2 Corinthians 1:10 – “He has delivered us from such a deadly peril, and He will deliver us. On Him we have set our hope that He will continue to deliver us.”
2 Corinthians 3:12 – “Therefore, since we have such a hope, we are very bold.”
Hebrews 6:19 – “We have this hope as an anchor for the soul, firm and secure.”
Hebrews 10:23 – “Let us hold unswervingly to the hope we profess, for He who promised is faithful.”
Hebrews 11:1 – “Now faith is being sure of what we hope for and certain of what we do not see.”
The truth is that the world will disappoint me. The church will disappoint me. Those I love will disappoint me. I will disappoint myself. The only One who will never disappoint me is God. The Bible repeatedly emphasizes His faithfulness and a hope that is in something far greater than the material blessings we see here on earth.
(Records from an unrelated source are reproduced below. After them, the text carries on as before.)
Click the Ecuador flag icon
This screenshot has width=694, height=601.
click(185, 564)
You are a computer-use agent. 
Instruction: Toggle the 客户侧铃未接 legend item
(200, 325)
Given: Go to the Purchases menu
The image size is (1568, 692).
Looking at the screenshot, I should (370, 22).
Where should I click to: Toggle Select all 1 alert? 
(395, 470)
The hope that the Bible speaks of is not a wistful fancy – the kind of thing that would be nice if it happened. That kind of hope leaves me depressed if I dwell on it for too long, for there is nothing I can do to make it happen.
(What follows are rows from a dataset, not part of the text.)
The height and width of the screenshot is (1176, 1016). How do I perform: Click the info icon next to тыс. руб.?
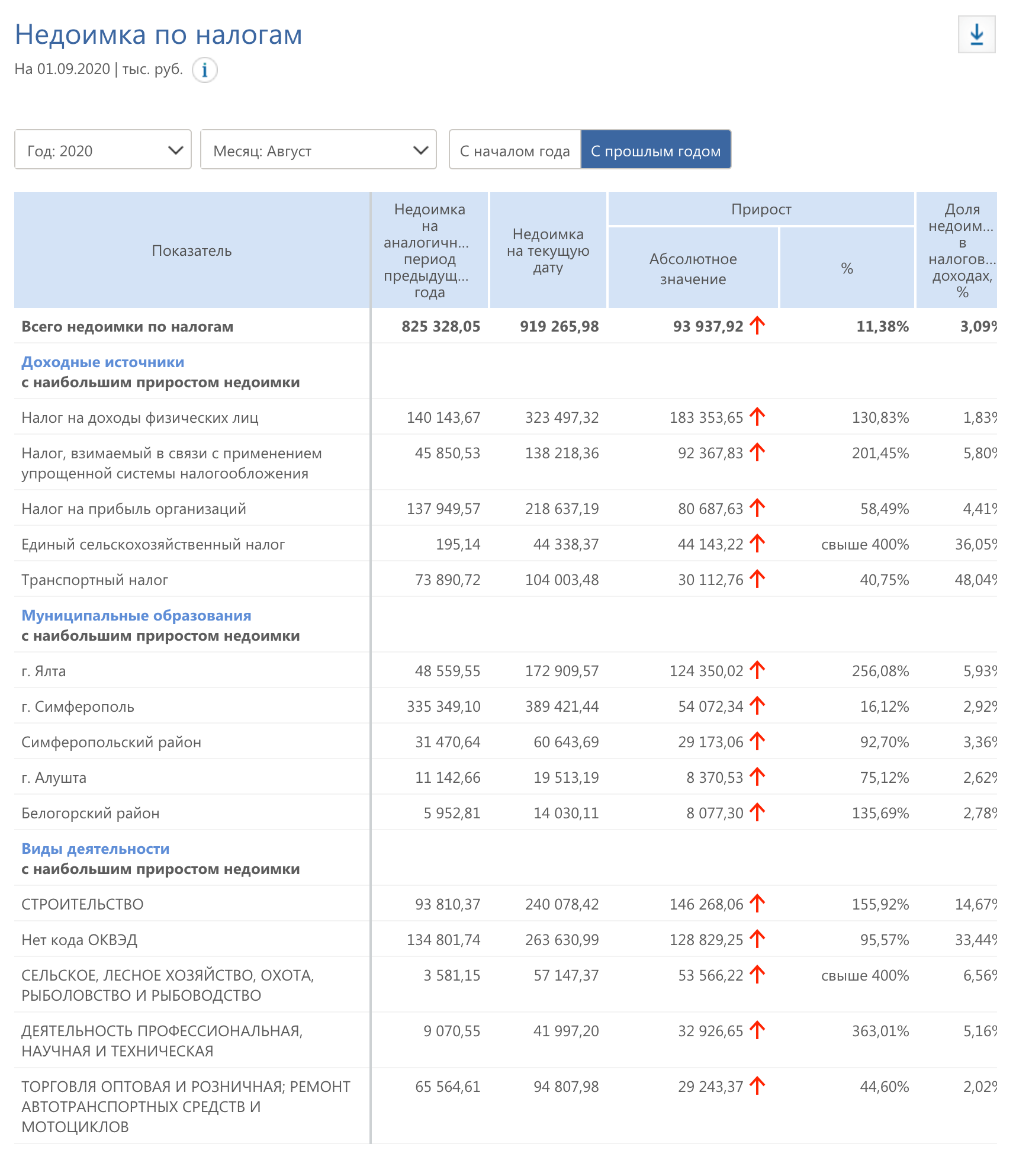click(x=205, y=70)
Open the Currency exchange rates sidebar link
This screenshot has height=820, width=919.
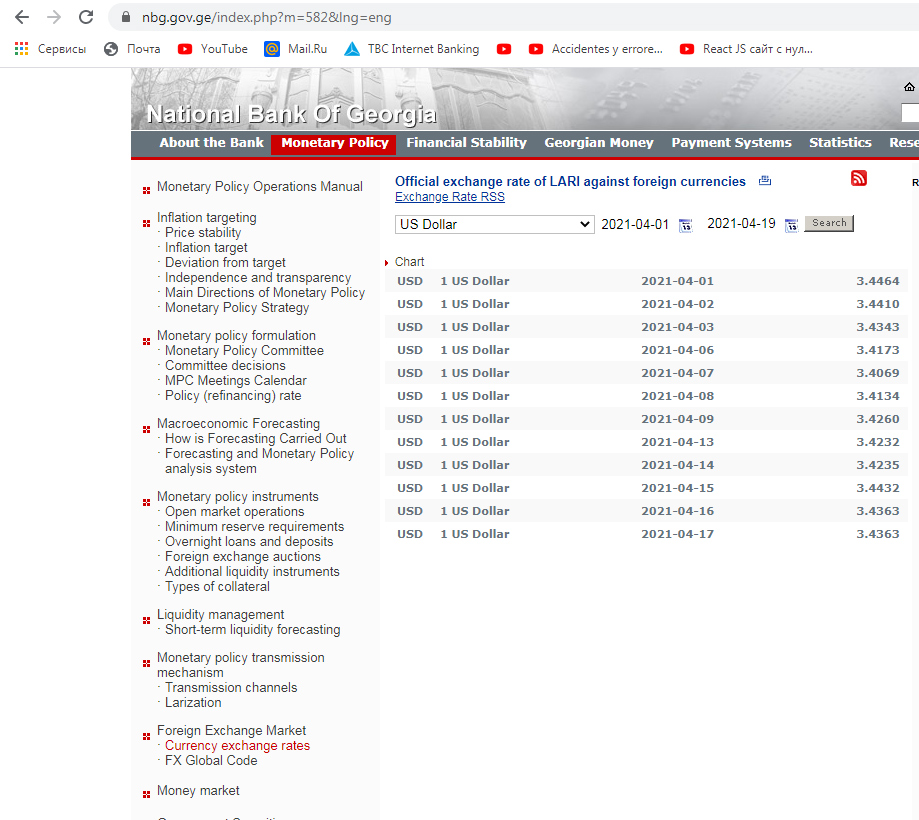point(237,746)
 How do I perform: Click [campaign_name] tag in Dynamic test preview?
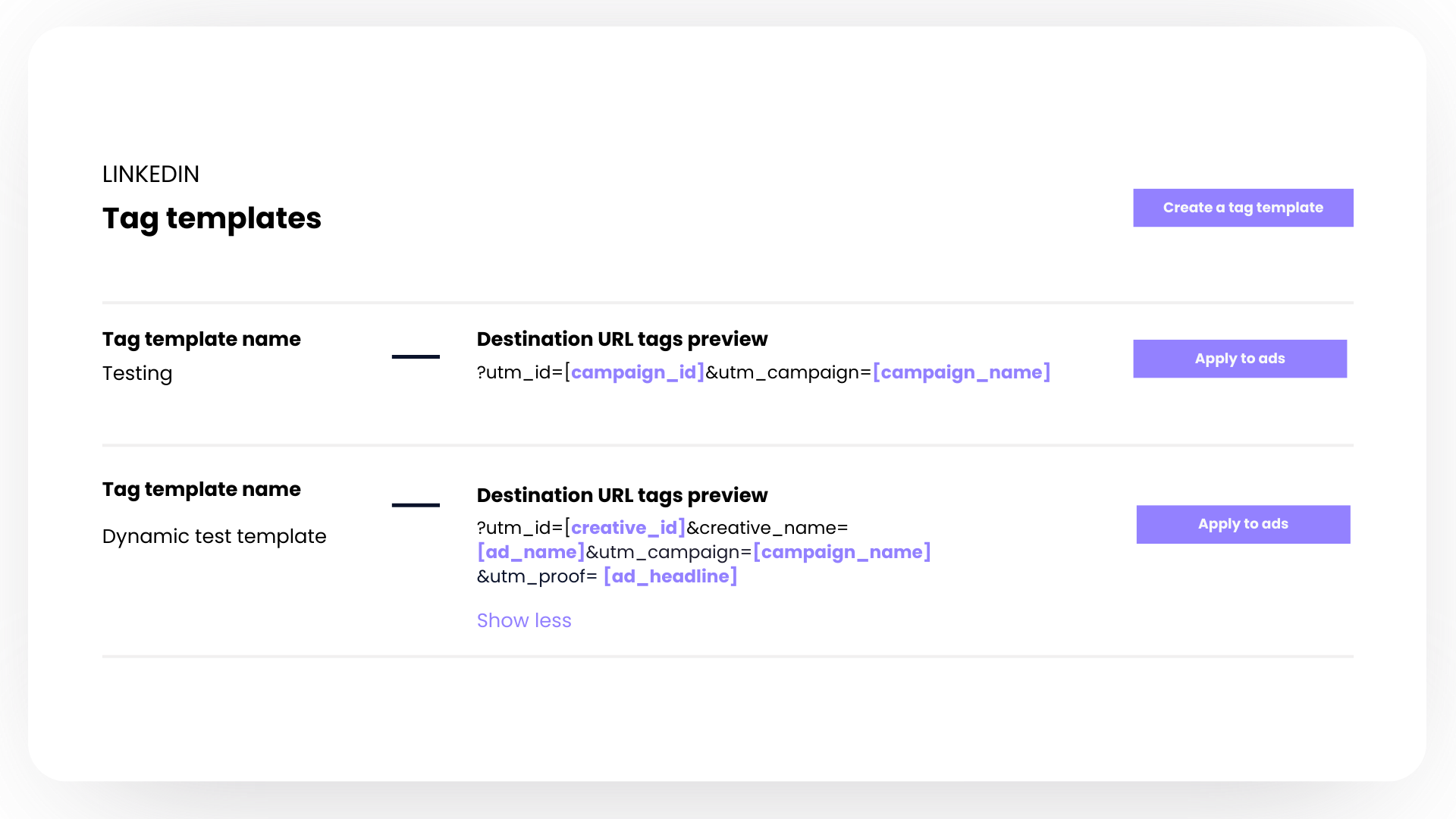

The hope of the Bible, however, is sure – it’s “firm” and “secure” – because it is in the person of Jesus Christ and His finished work on the cross. Our hope can be in Him because there is literally nothing in this world that can separate us from Him.
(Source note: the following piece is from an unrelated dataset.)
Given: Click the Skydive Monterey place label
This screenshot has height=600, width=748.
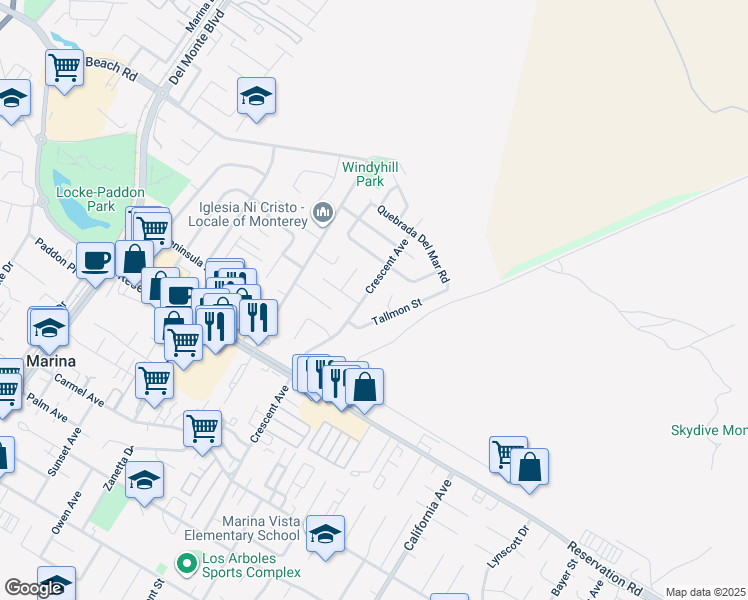Looking at the screenshot, I should pos(709,430).
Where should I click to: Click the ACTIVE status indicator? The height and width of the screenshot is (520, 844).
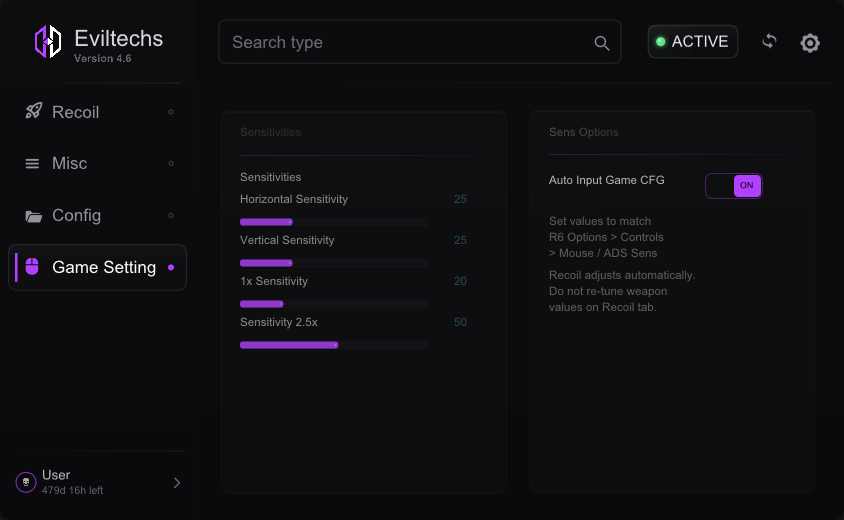pyautogui.click(x=693, y=41)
His love is secure – people’s love is changeable and fickle.
His heavenly home is forever – our situations on earth are temporary.
His promises and character are unchanging – the world is fallible and unpredictable.
When my hope is the kind that expects a certain scenario to happen to me in the near future, that hope will disappoint me.
But when my hope is the kind that dwells on a Savior who speaks love and faithfulness into all my wounded parts, it never disappoints. It only draws me closer to the reassurance that I am held safely by faithful hands.
His forever, only His. He alone can transform broken hopes into permanent trust in Him.